What is needed
Search the data for the word "computer" and copy out every line that has it.

Collected data entries
================================
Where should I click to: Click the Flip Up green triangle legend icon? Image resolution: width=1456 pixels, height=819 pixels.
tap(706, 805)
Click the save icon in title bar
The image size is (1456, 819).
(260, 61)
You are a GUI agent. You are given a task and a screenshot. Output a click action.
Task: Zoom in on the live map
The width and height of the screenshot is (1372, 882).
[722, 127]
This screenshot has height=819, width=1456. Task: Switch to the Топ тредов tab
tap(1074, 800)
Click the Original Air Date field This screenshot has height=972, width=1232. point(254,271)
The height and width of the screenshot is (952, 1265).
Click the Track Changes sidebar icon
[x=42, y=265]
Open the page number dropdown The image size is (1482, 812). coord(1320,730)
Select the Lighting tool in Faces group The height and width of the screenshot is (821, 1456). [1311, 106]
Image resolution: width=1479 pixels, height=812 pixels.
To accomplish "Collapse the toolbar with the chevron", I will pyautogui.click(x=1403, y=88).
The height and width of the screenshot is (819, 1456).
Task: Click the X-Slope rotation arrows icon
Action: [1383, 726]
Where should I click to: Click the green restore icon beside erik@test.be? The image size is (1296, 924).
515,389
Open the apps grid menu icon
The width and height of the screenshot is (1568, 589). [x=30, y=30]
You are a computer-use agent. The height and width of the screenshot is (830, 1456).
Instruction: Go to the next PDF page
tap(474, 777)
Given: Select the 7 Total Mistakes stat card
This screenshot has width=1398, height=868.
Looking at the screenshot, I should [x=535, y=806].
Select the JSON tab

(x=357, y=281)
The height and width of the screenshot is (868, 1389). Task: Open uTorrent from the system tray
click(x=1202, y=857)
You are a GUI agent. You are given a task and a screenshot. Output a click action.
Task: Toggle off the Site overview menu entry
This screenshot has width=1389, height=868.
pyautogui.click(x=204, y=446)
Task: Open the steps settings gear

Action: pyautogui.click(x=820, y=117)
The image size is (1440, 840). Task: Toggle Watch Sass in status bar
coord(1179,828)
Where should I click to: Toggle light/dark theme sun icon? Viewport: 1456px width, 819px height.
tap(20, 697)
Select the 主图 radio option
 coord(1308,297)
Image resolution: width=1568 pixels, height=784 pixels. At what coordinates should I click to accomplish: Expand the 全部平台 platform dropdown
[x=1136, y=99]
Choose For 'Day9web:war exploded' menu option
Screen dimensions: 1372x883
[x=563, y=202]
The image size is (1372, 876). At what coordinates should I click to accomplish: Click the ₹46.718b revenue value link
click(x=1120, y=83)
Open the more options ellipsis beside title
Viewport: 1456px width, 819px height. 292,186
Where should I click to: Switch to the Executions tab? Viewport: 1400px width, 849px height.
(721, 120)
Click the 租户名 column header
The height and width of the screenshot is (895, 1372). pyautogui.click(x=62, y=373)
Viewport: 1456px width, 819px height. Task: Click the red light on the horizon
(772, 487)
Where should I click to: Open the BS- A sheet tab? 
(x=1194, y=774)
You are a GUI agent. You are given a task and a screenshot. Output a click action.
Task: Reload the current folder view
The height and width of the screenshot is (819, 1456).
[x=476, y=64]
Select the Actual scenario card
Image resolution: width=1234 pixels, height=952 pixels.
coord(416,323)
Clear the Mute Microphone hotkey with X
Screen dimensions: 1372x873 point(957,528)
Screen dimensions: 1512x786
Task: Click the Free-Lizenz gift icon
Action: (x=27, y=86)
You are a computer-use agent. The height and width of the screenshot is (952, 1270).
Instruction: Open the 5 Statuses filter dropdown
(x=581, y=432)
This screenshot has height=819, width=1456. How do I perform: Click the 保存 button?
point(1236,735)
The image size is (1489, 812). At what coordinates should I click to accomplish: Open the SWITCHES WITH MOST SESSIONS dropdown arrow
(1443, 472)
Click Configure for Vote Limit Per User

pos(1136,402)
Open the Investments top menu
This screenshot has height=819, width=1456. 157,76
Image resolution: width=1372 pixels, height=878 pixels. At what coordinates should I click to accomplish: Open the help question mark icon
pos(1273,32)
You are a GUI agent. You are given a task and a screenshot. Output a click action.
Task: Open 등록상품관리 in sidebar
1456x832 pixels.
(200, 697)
================================
Task output
You are a computer-use agent. The height and width of the screenshot is (830, 1456).
You are a computer-use agent. The height and width of the screenshot is (952, 1270).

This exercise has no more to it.